Healthy Ingredients Stuck Together with Junk Most granola bars contain lots of sugar, as well as a layer of chocolate and a lot of artificial sweeteners, preservatives and gelling agents that are far from natural or healthy. While it’s true that a single cereal bar may contain fewer calories than a chocolate bar, that’s only because the chocolate bars are usually bigger. If you eat a 45-gram cereal bar, you could be consuming more than ten grams of sugar and fat as well as 150g of sodium in a single sitting and you won’t feel satiated afterwards. Why eat something that you don’t enjoy if it’s barely any better for you than the food you’re depriving yourself of?

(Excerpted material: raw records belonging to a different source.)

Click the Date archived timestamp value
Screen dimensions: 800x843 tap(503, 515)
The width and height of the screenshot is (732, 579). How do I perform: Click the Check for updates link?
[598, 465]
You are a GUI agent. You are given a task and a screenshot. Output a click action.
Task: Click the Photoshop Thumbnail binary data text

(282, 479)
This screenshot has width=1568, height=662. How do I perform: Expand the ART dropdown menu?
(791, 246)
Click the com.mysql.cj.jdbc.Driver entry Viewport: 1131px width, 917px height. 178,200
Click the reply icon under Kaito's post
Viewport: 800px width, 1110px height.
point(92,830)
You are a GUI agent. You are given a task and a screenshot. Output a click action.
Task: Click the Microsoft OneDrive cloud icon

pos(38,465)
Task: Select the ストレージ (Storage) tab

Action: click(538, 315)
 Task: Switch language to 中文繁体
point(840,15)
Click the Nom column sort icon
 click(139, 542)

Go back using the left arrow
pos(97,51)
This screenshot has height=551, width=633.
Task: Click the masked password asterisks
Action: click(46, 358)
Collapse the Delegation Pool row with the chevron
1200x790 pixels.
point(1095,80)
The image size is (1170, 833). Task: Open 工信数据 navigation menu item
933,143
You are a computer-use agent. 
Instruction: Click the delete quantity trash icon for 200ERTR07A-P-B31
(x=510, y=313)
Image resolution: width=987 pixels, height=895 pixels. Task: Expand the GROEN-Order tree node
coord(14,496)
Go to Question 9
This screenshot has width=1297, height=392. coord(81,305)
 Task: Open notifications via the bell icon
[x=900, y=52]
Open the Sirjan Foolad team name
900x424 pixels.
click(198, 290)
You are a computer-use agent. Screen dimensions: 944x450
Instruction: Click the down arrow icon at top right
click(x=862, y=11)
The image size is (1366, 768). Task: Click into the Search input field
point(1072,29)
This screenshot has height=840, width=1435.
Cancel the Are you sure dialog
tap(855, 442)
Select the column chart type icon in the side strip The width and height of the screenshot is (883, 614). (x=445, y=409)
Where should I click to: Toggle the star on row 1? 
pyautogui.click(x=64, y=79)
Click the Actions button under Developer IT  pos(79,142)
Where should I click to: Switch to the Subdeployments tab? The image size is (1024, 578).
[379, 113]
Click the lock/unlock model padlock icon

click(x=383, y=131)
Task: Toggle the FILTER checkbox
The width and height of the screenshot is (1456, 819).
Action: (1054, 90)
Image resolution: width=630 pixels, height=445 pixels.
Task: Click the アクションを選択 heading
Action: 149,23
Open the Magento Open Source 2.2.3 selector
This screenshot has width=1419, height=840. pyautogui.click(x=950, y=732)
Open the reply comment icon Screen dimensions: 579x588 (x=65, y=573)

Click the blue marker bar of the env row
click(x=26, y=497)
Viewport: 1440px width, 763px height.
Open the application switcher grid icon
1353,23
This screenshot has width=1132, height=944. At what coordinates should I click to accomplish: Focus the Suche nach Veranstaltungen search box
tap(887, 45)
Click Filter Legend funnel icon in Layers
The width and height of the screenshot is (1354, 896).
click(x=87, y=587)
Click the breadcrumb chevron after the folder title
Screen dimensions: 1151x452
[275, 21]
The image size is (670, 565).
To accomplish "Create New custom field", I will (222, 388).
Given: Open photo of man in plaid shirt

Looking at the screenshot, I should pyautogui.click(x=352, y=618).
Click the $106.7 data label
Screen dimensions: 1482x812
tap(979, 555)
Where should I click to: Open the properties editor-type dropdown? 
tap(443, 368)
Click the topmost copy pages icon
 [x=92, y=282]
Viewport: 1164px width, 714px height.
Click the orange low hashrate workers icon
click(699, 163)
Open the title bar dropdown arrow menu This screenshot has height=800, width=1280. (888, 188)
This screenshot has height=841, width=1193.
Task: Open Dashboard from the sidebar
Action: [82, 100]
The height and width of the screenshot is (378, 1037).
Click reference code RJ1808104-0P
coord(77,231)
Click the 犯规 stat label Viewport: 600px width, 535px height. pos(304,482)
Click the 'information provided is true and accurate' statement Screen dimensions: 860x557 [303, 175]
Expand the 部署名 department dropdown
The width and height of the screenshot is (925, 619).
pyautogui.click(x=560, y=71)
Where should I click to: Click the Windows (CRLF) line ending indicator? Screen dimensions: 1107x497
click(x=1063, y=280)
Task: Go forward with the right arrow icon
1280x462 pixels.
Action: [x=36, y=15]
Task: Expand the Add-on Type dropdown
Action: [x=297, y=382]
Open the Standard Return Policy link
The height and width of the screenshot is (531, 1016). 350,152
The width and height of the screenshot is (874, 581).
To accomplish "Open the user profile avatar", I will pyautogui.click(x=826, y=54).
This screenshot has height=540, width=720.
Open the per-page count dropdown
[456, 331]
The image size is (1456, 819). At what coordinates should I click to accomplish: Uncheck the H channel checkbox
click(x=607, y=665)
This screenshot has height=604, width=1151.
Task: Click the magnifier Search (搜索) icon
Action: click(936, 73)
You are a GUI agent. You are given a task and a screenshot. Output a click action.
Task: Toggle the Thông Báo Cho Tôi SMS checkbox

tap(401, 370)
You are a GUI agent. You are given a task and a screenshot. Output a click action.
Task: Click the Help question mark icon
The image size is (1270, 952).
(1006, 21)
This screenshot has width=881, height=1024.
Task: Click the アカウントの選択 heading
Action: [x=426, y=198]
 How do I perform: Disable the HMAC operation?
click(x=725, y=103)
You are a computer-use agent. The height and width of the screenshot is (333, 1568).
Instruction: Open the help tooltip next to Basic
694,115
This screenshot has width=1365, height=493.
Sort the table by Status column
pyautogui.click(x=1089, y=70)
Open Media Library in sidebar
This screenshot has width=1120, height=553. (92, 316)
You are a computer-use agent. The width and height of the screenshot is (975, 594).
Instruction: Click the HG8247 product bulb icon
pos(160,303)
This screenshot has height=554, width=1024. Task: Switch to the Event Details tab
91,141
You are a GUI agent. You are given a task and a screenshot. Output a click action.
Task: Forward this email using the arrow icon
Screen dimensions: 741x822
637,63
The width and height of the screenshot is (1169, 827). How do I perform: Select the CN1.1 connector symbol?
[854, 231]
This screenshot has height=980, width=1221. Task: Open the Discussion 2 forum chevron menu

Some “healthy bars” such as the Nutri-Grain bar, contain soy, corn starch and corn syrup ? all things that the Paleo diet advises against. Other brands contain almost as much chocolate as the sweets and biscuits that they are marketed to replace.

The Dangers of Cereal Bars

The grains and soy in these bars can cause lots of digestive problems. They are high in phytates and trypsin inhibitors, which can interfere with your ability to absorb protein, iron, zinc and calcium. The phytoestrogens in soy can disrupt your body’s oestrogen levels, causing fertility problems and increasing your risk of breast cancer. In addition, the way that your body breaks down soy proteins can result in the formation of lysinoalanine, which can be toxic in large quantities.

The sheer quantity of sugars in a cereal bar can adversely affect your insulin levels, causing you to feel hungrier after eating them. In many cases, this leads to binge-eating, so you end up consuming several cereal bars instead of just one filling, low-sugar snack. It’s all too easy to fool yourself into thinking that eating a lot of health-food bars is not a bad thing, because they “contain natural ingredients”.

Paleo Alternatives to Cereal Bars

If you want to snack on something between meals, there are plenty of Paleo diet approved snacks to choose from. Nuts and fruit are good choices, as long as you choose in-season fruits with minimal sugar content.

Another option is to make your own gluten-free cereal bars using almond flour instead of traditional grains. Home-made bars contain less sugar and salt and more protein and fibre. In addition, you can be confident that all of the ingredients are “real food”, instead of something that belongs in a lab.